孫曉博怒懟:“你tm花錢買個公司跟玩似的,正兒八經拍戲不舍得投資!”
霍瑯看了孫曉博一眼:“怎么?沒錢你就寫不出本子了?那你和其他人有什么區別?”
言下之意:要你何用?
合著霍瑯當初那個電話把他從星寰叫來是給這窮逼劇組填坑的?!
孫曉博被氣了個仰倒。
婁禹拍了拍他的肩膀:“好了,沒錢有沒錢的拍法。”
孫曉博氣哼哼地看了他一眼,婁禹卻心平氣和:“你跟我去個地方,看完了拍攝地和群演,我們再回頭來磨本子。畢竟,現在就是這么個條件,劇本質量不能降,這就要靠你了。”
孫曉博聽得一怔,他待過這么多劇組,雖然一直也受看重,但很少有哪位導演對他說,“這就要靠你了”這樣的話,從來都是你把這改改,把那改改,他改禿了頭,也很少有人真正關心他又要修改、又要保證劇本質量到底付出了多少。
婁禹笑了笑:“畢竟,窮,才能顯出劇本的能耐,走吧。”
孫曉博起身,挑眉笑道:“那必須得顯出咱的能耐!”然后他轉頭一指霍瑯:“老霍你給我走著瞧,我非寫個牛逼的本子閃瞎你!”
裴芳噗地撐不住笑了:“霍少你找他們倆搭檔不錯。”
霍瑯也笑了,光憑這番話,他就覺得婁禹遠超預期,他出聲道:“婁導,曉博,你們略微等等。”
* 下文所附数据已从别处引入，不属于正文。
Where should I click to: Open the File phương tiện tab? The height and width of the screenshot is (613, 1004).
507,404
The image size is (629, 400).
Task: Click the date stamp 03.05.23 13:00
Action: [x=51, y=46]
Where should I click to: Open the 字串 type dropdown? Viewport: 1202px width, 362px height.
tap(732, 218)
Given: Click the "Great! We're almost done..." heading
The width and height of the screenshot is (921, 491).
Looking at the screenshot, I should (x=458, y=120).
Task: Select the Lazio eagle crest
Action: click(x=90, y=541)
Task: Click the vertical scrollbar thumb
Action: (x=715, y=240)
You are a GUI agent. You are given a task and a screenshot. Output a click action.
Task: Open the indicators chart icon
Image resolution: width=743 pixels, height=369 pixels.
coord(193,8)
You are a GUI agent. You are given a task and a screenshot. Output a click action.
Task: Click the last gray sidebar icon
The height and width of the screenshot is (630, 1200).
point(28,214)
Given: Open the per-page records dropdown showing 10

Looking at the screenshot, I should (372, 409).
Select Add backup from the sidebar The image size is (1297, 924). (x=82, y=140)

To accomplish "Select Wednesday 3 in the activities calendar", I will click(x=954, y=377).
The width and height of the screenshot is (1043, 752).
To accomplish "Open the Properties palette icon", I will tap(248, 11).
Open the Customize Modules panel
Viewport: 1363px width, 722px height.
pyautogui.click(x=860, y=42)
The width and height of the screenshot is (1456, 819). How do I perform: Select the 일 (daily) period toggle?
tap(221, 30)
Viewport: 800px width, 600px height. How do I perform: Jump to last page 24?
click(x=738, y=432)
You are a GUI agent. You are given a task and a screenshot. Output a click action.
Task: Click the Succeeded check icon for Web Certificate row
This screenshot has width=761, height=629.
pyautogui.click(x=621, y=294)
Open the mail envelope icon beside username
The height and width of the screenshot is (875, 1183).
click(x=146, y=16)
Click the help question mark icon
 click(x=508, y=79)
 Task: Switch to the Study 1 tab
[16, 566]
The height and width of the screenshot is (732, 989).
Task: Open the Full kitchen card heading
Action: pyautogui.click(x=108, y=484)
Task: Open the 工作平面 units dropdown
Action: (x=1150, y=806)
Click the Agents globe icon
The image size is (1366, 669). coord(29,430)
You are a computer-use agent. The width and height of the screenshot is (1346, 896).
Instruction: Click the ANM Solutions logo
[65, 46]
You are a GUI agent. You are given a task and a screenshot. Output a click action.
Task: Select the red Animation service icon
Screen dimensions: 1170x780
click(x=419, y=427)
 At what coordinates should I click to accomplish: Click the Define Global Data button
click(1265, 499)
然后霍瑯打電話叫了張貴武,把表演室玻璃墻后面的東西幫忙搬上車,張貴武有點猶豫:“這幾樣燈都是室內用的……這次也需要搬嗎?”
霍瑯毫不遲疑:“都帶上。”
婁禹一看這架勢,朝霍瑯比了一個大拇指:“看來霍總猜到了。”
霍瑯笑著起身,和婁禹頗有點盡在不言中的意思。
倒是孫曉博有點懵逼,臥槽,這又猜到什么了?他們是去看場地和群演,為什么要帶器材???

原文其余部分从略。